=== Begin Enclosure ===
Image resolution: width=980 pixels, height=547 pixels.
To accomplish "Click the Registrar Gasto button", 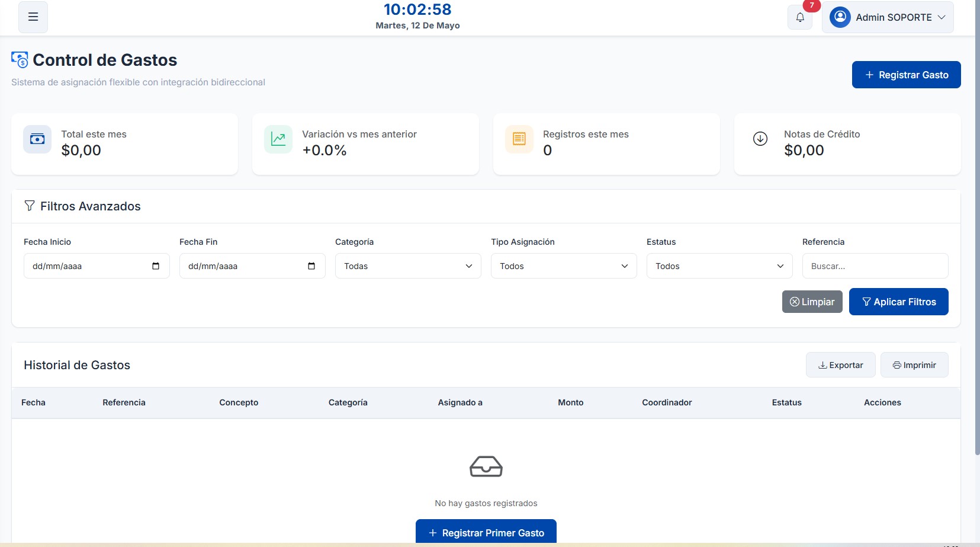I will click(x=907, y=75).
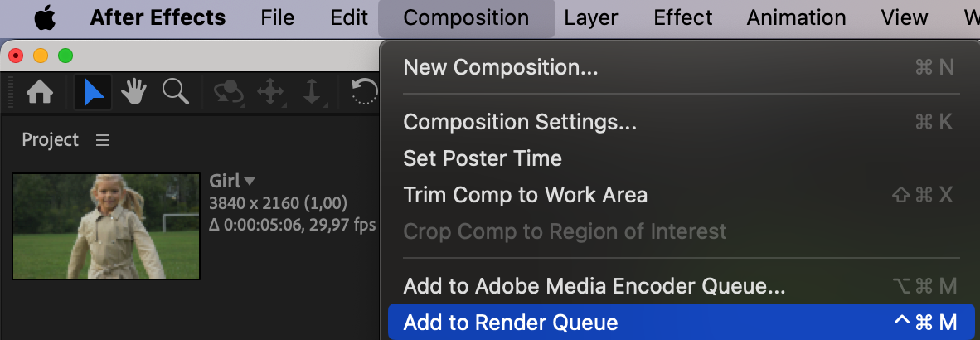This screenshot has height=340, width=980.
Task: Select the Hand tool
Action: [134, 93]
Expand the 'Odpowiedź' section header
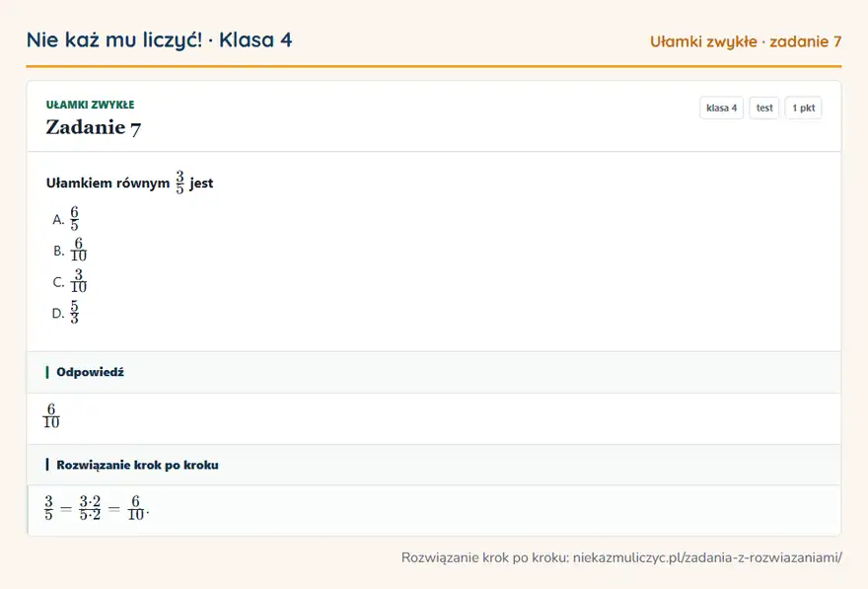Screen dimensions: 868x589 click(434, 372)
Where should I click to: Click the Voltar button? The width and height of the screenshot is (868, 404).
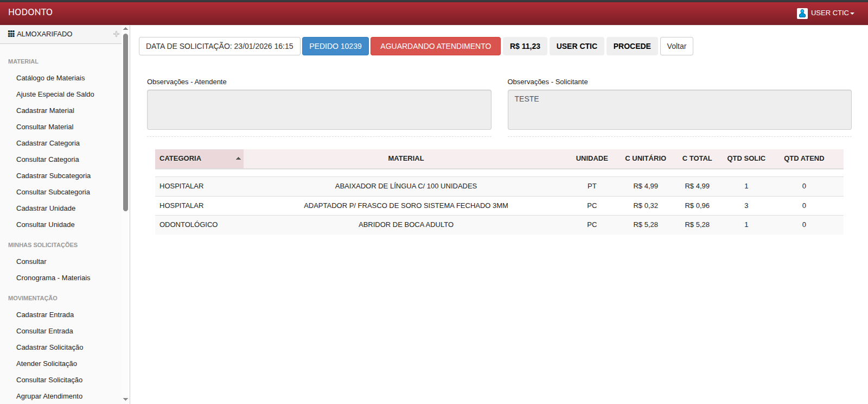point(676,46)
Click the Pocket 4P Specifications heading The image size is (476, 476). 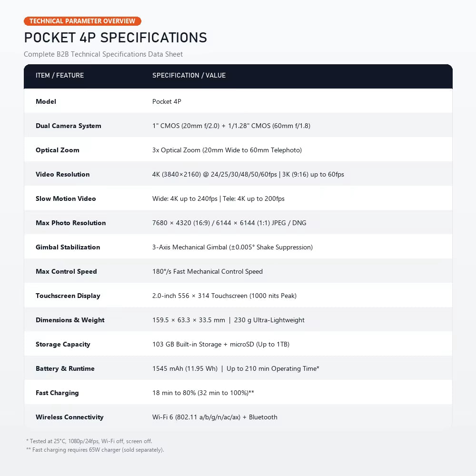115,38
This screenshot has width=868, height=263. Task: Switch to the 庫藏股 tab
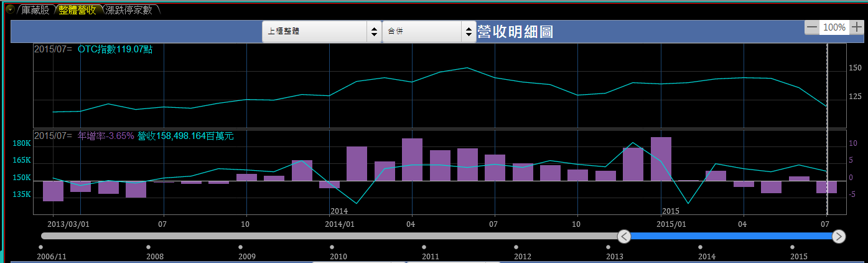coord(35,10)
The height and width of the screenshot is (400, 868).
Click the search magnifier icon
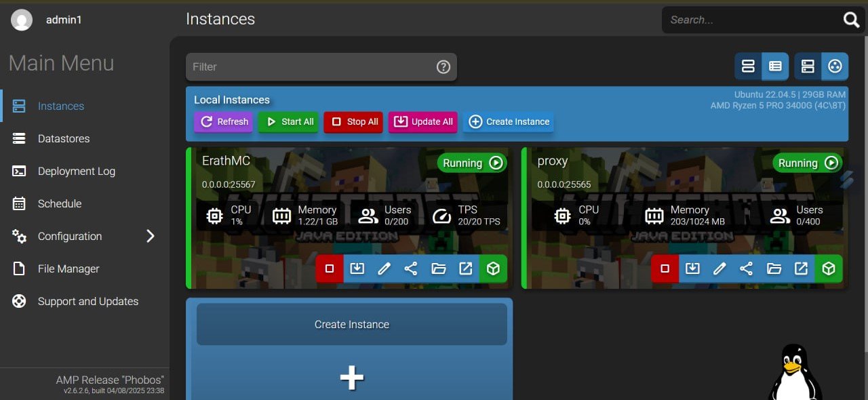(851, 20)
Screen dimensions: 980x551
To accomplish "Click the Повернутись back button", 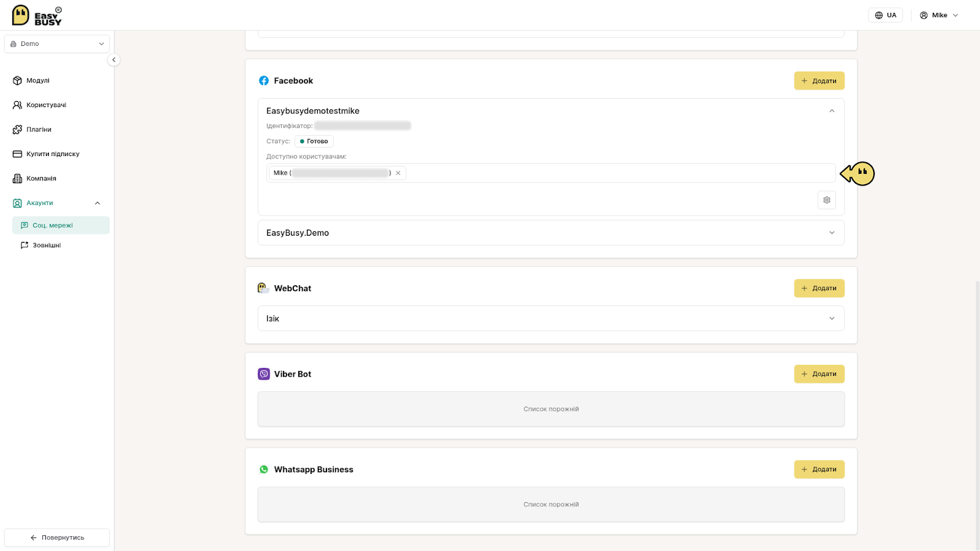I will (57, 538).
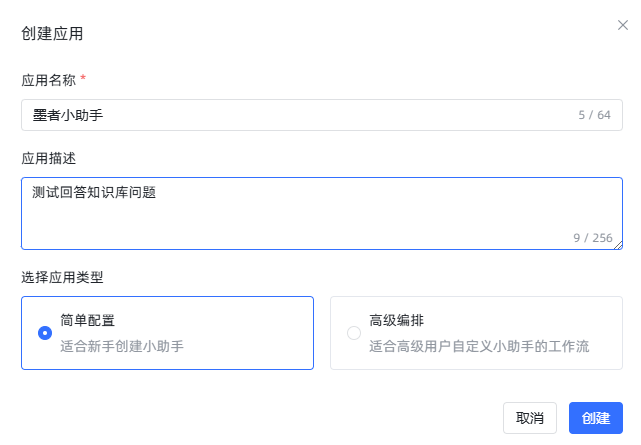The height and width of the screenshot is (445, 641).
Task: Click the 墨者小助手 text in the name field
Action: coord(68,115)
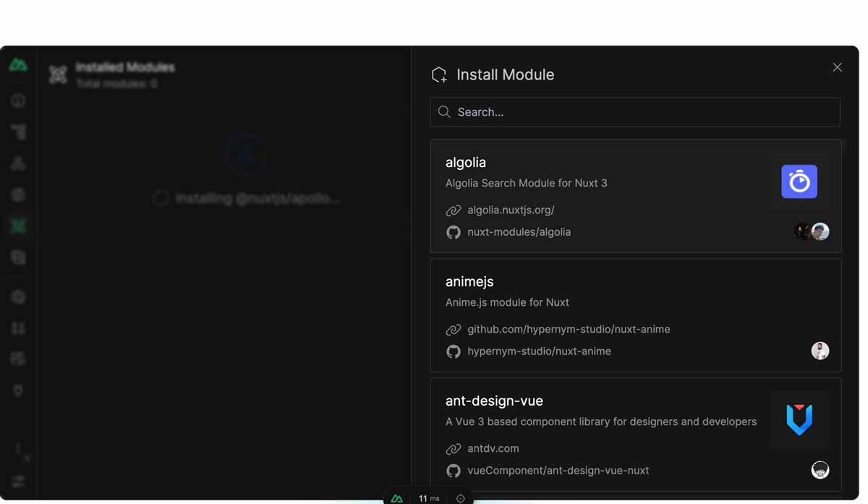Open the Settings panel at sidebar bottom
Screen dimensions: 868x504
(18, 481)
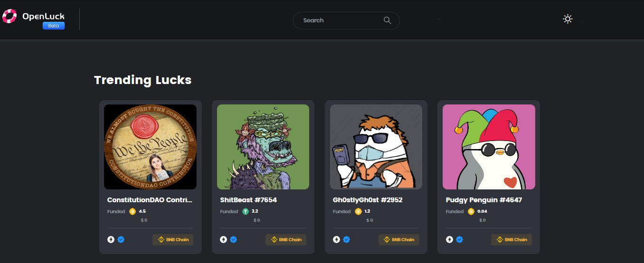This screenshot has height=263, width=644.
Task: Click the green Tether coin on ShitBeast
Action: pos(246,212)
=== End Enclosure ===
▶ [Problem to solve]: Nothing but the lines above from the line with "The height and width of the screenshot is (400, 868)." up to and including the line with "Screen dimensions: 980x551" should be returned, exactly as written and without pictures.

▶ [Completed task]:
The height and width of the screenshot is (400, 868).
Click the search magnifier icon
(851, 20)
Screen dimensions: 980x551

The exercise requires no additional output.